**What the task requires**. Copy the passage of the CIFAR10 notebook below from "Of course, we" up to and including "it as we go.", swapping "transformation" for "preprocessing step".

**Text passage**.
▬▬▬▬▬▬
In [None]:
import numpy as np
import scipy.stats as st
import matplotlib.pyplot as plt
%matplotlib inline
import seaborn as sns
sns.set_context('paper')
sns.set_style('white')
# A helper function for downloading files
import requests
import os
def download(url, local_filename=None):
    """
    Downloads the file in the ``url`` and saves it in the current working directory.
    """
    data = requests.get(url)
    if local_filename is None:
        local_filename = os.path.basename(url)
    with open(local_filename, 'wb') as fd:
        fd.write(data.content)

# Hands-on Activity 25 - Deep Neural Networks Continued

## Objectives

+ Implement image classification network in `PyTorch`.
+ Add L2 regularization.
+ Add convolutional layers.
+ Add hyperparameter tuning.

## References 

+ [Deep Learning with PyTorch: A 60 minute blitz](https://pytorch.org/tutorials/beginner/deep_learning_60min_blitz.html) and in particular:
    - [Training a Classifier](https://pytorch.org/tutorials/beginner/blitz/cifar10_tutorial.html#sphx-glr-beginner-blitz-cifar10-tutorial-py) - with which we use the same dataset in this hands-on activity.

## The CIFAR10 dataset

We are going to use the [CIFAR10 dateset](https://www.cs.toronto.edu/~kriz/cifar.html) to demonstrate multiclass classification.
The dataset consists of 60000 32x32 color images in 10 classes (plane, car, bird, cat, deer, dog, frog, horse, ship, and truck), with 6000 images per class.
The dataset can be download direclty from `PyTorch` using the module `torchvision`.

You can think of the original images as 32x32x3 arrays.
The first two dimensions correspond to the pixels.
The third dimension corresponds to the color (red, green, blue).
Of course, we will have to turn them into `PyTorch` tensors.
Also, it is more convenient to scale them to be between $[-1,1]$.
We will achieve this using a transformation.
Don't worry about this now.
We will explain it as we go.

In [None]:
import torch
import torchvision
import torchvision.transforms as transforms

# This is the transformation that we will apply to each image
transform = transforms.Compose(
    [transforms.ToTensor(),   # This turns the picture to a Tensor
     transforms.Normalize((0.5, 0.5, 0.5), (0.5, 0.5, 0.5))]) # This scales it to [-1, 1]

# Here is how you can download the training dataset
trainset = torchvision.datasets.CIFAR10(root='./data', train=True,
                                        download=True, transform=transform)

# And here is how to download the test dataset:
testset = torchvision.datasets.CIFAR10(root='./data', train=False,
                                       download=True, transform=transform)

# These are the class labels
classes = ('plane', 'car', 'bird', 'cat',
           'deer', 'dog', 'frog', 'horse', 'ship', 'truck')

Now, all these data went in the folder "./data."
Here is what this folder contains:

In [None]:
!ls ./data/

The file `cifar-10-python.tar.gz` is a compressed file containing everything.
The contents were automatically extracted and put in the folder `cifar-10-batches-py`.
Let's look insider this folder:

In [None]:
!ls -lht data/cifar-10-batches-py

You see several files.
▬▬▬▬▬▬
**Stored data**.
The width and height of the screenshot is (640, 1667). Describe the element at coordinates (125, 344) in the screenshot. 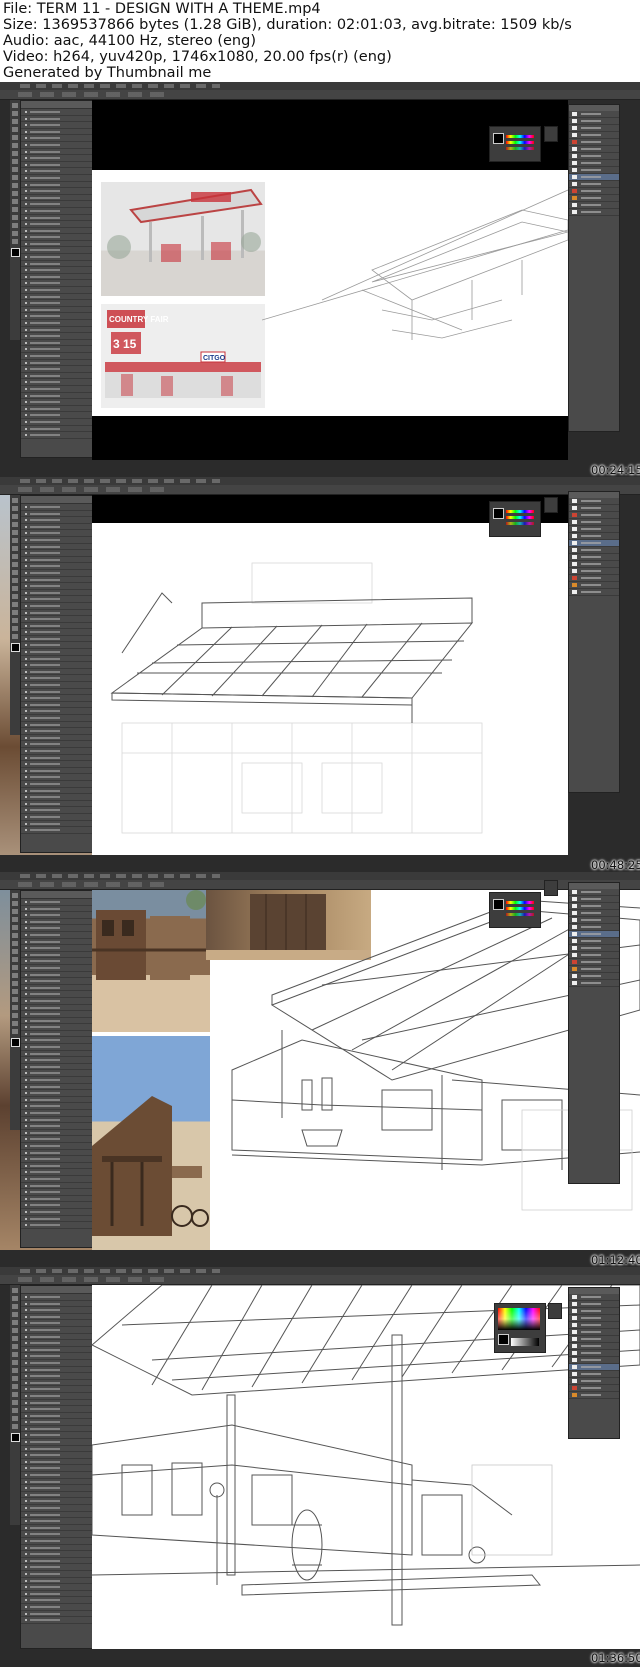

I see `price-text: 3 15` at that location.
▬▬▬▬▬▬
**Finished exercise**.
Of course, we will have to turn them into `PyTorch` tensors.
Also, it is more convenient to scale them to be between $[-1,1]$.
We will achieve this using a preprocessing step.
Don't worry about this now.
We will explain it as we go.